▶ **Instructions to follow**:
The entries below should be copied exactly and completely.
*** Opening Extracted data ***
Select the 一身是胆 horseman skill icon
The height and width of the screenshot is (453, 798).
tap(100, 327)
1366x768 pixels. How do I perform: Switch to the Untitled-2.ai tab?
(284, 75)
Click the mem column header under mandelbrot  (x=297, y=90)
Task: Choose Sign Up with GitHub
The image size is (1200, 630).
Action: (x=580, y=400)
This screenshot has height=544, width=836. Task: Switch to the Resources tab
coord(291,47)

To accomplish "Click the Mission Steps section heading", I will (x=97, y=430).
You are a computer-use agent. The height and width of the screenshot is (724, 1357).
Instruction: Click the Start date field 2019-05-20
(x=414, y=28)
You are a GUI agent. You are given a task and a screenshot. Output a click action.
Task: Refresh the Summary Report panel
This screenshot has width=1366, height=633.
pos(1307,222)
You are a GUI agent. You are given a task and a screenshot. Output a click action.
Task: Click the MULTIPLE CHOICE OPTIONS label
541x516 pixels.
*** Closing Extracted data ***
▶ **Answer area**:
Select the 一身是胆 horseman skill icon
The height and width of the screenshot is (453, 798).
tap(100, 327)
1366x768 pixels. How do I perform: Switch to the Untitled-2.ai tab?
(284, 75)
Click the mem column header under mandelbrot  (x=297, y=90)
Task: Choose Sign Up with GitHub
The image size is (1200, 630).
Action: (x=580, y=400)
This screenshot has height=544, width=836. Task: Switch to the Resources tab
coord(291,47)

To accomplish "Click the Mission Steps section heading", I will (x=97, y=430).
You are a computer-use agent. The height and width of the screenshot is (724, 1357).
Instruction: Click the Start date field 2019-05-20
(x=414, y=28)
You are a GUI agent. You are given a task and a screenshot. Output a click action.
Task: Refresh the Summary Report panel
This screenshot has width=1366, height=633.
pos(1307,222)
You are a GUI agent. You are given a task and a screenshot. Output a click action.
Task: Click the MULTIPLE CHOICE OPTIONS label
541x516 pixels.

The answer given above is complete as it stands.